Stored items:
◇ ◇ ◇ ◇ ◇
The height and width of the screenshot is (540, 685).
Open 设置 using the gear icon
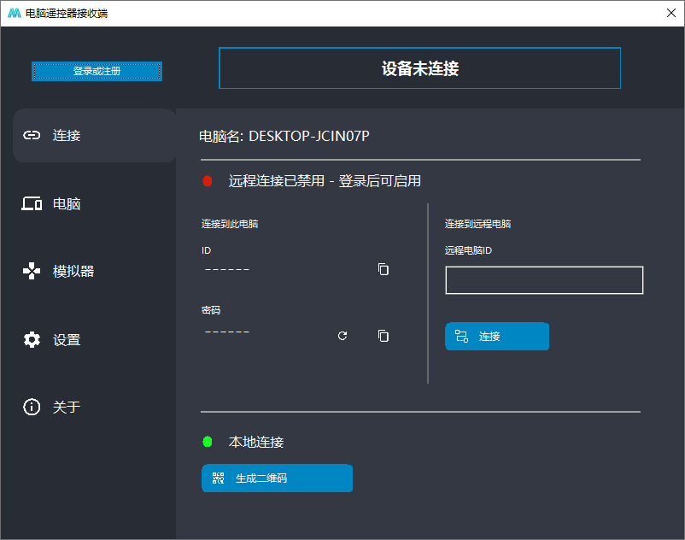(x=31, y=339)
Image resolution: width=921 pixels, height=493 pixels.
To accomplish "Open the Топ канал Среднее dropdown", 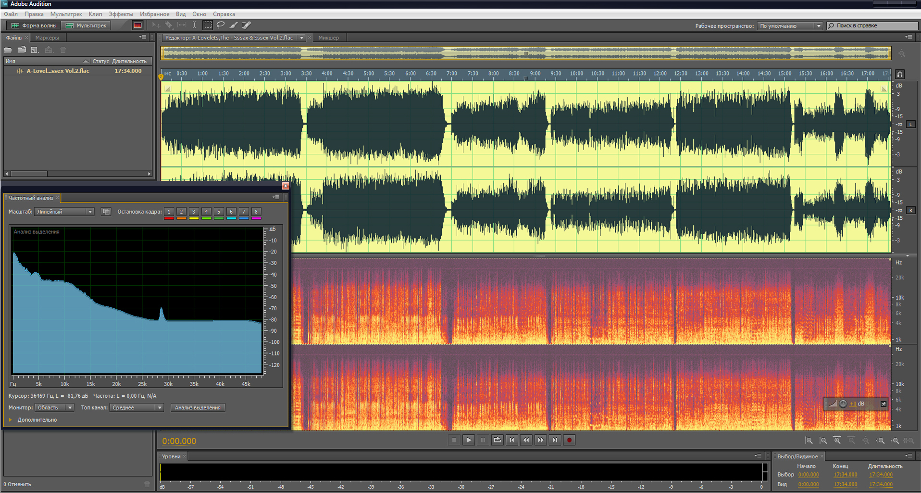I will [137, 408].
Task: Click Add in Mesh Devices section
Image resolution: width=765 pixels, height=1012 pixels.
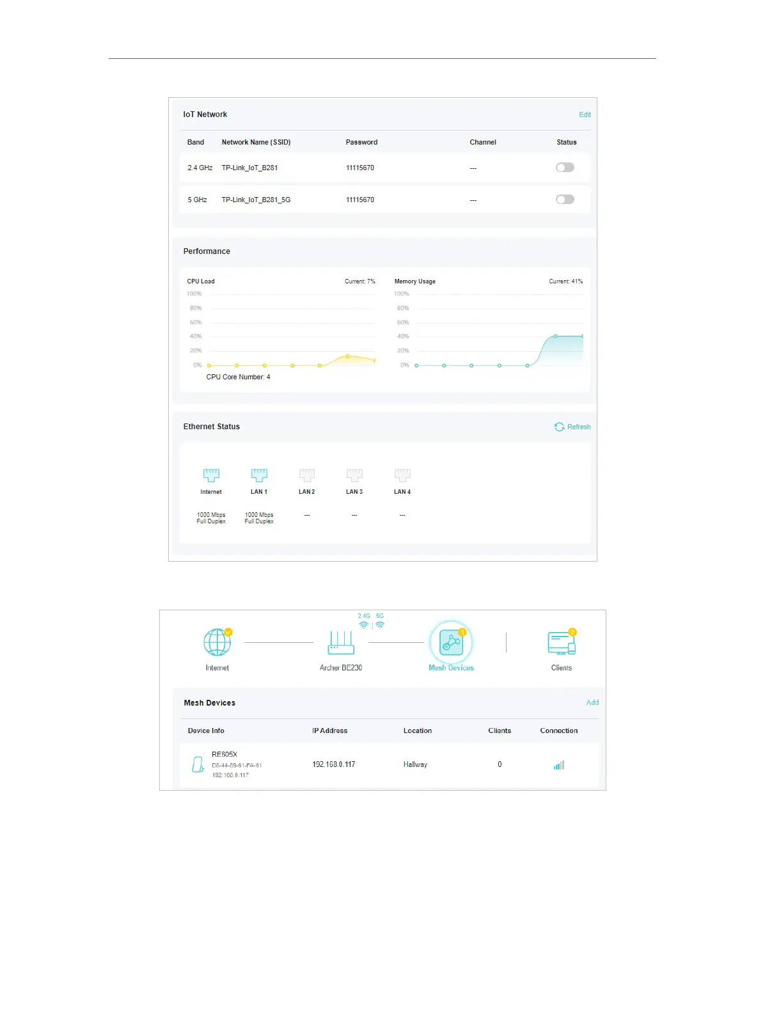Action: [x=592, y=702]
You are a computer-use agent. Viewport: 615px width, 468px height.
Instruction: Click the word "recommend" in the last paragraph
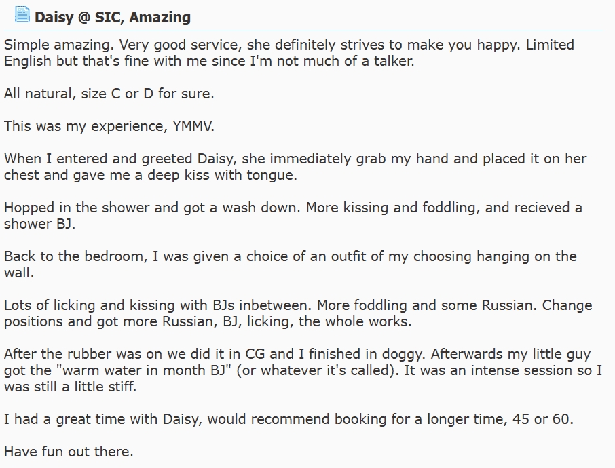click(291, 419)
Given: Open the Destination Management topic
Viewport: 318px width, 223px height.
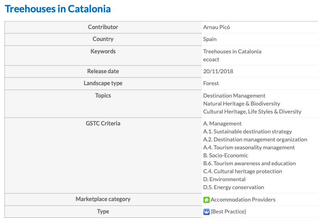Looking at the screenshot, I should (234, 96).
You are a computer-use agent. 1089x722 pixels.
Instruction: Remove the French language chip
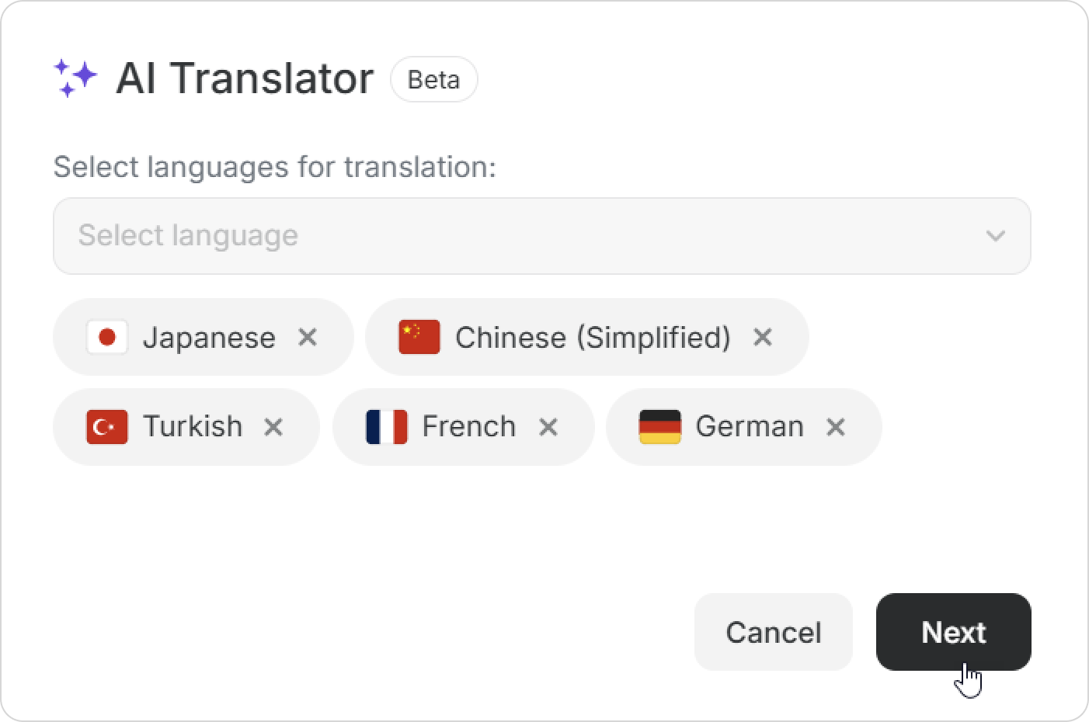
◇ ◇ ◇ ◇ ◇
REQUIRED WORK – Please print the span that begins at the line holding "Given: Open the Destination Management topic" and ends at the last line of the data, both ends included, with no pictures.

EXERCISE ANSWER –
Given: Open the Destination Management topic
Viewport: 318px width, 223px height.
Looking at the screenshot, I should (234, 96).
You are a computer-use agent. 1089x722 pixels.
Instruction: Remove the French language chip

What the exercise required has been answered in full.